School standards were high, Becky remembers; students struggled to maintain a C average, and anyone with a B average and up would likely get scholarship offers from surrounding colleges. Two teachers especially stuck out in her memory: Jerre Simmons and Grace Brandenburg. Jerre Simmons was Becky’ freshman English teacher, and began her students’ high school careers with a dramatic reading of Jabberwocky. Grace Brandenburg, Becky’s senior English teacher, was “the epitome of her name.”  Under choir director Ron Bretz, musicals were performed at the high school, with sophomores through seniors allowed to participate. Becky remembers, “The first one I recall was “Oklahoma”, in 1963; my favorite (and first) was “Lil’ Abner” in 1967 (a rollicking production complete with the Sadie Hawkins Day race scene), ’68 was “South Pacific”, and ’69 “Music Man”.”

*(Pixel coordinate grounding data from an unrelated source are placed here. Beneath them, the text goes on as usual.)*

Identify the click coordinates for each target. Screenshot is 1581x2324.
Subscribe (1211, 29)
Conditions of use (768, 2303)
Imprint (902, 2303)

Little D Roller Rink on Wheatland Road near Cockrell Hill was virtually the only entertainment in town until the late 60s, when the bowling alley was built. Skaters of all ages attended, and many romances bloomed there; “only parents were allowed to sit and watch.” Admission was $.50 with an extra $.25 for skate rental, and the rink also hosted many church and birthday parties. Becky remembers: “The rink was a converted tin quonset hut, no air conditioning, just 2 big exhaust fans at the end opposite from the entrance. My folks owned it from spring ’58 through sprint ’66, “modernizing” it from clamp-on to shoe skates, adding overhead insulation, and changing from wooden half-walls around the floor to a single metal pipe about 4′ high.  Nothing fancy, just a safe place for some good clean fun. (Nobody used the word “exercise”, but a Weight Watchers group skated there for a few years during the daytime while their kids were in school).” Becky’s dad loved when boys who grew up at the rink would come back and see him while on leave from the armed forces.